• Items in a dataset
--

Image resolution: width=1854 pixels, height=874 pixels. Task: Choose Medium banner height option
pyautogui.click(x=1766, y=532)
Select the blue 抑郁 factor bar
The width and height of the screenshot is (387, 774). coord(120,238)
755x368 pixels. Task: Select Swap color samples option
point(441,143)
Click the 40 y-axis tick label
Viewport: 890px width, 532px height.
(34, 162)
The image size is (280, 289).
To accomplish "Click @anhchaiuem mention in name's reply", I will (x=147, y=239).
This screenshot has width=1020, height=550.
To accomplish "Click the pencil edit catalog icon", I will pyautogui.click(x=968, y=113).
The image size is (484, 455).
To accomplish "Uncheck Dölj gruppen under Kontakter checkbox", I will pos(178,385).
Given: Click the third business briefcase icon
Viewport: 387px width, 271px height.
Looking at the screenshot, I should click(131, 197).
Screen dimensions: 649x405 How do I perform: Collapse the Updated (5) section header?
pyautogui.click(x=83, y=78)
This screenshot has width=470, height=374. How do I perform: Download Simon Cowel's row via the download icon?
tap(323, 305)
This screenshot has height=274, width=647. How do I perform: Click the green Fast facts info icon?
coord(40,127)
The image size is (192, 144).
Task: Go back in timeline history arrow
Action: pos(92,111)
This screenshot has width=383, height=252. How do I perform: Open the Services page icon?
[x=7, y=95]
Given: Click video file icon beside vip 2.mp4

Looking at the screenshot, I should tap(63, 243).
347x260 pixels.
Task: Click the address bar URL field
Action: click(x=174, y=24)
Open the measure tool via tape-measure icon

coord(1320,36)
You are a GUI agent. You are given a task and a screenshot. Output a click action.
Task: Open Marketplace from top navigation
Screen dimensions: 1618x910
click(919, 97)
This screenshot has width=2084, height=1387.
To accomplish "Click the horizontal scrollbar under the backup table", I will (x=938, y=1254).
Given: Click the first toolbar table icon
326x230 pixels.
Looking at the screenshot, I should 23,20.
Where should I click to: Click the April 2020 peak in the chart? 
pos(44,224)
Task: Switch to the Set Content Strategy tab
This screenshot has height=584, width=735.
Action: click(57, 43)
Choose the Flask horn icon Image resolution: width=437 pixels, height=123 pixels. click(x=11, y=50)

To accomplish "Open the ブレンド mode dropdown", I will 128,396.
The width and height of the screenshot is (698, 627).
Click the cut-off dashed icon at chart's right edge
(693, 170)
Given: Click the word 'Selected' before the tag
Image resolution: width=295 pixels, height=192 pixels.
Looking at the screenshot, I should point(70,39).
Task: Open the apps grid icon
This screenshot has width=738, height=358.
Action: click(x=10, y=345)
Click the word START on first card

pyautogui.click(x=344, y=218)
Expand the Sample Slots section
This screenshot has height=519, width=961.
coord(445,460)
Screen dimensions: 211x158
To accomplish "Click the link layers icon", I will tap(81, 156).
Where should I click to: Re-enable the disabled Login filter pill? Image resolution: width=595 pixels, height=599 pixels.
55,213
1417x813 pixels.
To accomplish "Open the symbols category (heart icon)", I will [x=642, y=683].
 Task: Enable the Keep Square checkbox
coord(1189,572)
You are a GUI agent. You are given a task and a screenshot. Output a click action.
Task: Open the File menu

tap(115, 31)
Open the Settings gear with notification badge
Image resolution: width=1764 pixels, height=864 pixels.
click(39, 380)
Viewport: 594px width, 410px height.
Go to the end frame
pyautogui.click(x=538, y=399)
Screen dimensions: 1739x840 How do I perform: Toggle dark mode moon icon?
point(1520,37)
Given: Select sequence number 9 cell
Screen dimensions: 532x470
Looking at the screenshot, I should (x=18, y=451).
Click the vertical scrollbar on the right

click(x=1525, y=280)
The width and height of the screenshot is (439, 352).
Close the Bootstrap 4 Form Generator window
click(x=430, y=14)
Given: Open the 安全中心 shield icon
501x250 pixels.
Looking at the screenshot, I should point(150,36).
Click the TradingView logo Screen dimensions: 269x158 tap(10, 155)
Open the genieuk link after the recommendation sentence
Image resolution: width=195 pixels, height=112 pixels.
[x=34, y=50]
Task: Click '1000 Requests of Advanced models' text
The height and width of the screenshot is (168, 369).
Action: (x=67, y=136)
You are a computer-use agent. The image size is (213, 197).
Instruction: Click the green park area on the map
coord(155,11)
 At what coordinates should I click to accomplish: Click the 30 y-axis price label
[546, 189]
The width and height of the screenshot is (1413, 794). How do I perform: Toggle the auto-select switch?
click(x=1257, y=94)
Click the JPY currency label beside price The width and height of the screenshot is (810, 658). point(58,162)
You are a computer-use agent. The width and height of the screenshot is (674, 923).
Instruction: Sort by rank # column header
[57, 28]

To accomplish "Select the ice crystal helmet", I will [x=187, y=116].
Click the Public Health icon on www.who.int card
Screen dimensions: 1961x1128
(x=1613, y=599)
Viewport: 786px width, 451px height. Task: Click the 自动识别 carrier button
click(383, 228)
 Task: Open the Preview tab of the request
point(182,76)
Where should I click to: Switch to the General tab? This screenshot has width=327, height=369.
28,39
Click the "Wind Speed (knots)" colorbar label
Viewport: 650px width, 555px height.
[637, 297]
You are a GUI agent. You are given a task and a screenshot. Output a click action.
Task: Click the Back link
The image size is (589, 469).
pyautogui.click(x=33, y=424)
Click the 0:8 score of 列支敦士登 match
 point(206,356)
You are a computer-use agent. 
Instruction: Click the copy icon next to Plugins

--

• WHAT IS EXPECTED
Copy out the items above word for word, beginning with the line that contains "Where should I click to: Click" and ending with the line that contains "pyautogui.click(x=344, y=218)", with both of those lines included.

• EXPECTED ANSWER
Where should I click to: Click the April 2020 peak in the chart? 
pos(44,224)
Task: Switch to the Set Content Strategy tab
This screenshot has height=584, width=735.
Action: click(57, 43)
Choose the Flask horn icon Image resolution: width=437 pixels, height=123 pixels. click(x=11, y=50)

To accomplish "Open the ブレンド mode dropdown", I will 128,396.
The width and height of the screenshot is (698, 627).
Click the cut-off dashed icon at chart's right edge
(693, 170)
Given: Click the word 'Selected' before the tag
Image resolution: width=295 pixels, height=192 pixels.
Looking at the screenshot, I should point(70,39).
Task: Open the apps grid icon
This screenshot has width=738, height=358.
Action: click(x=10, y=345)
Click the word START on first card

pyautogui.click(x=344, y=218)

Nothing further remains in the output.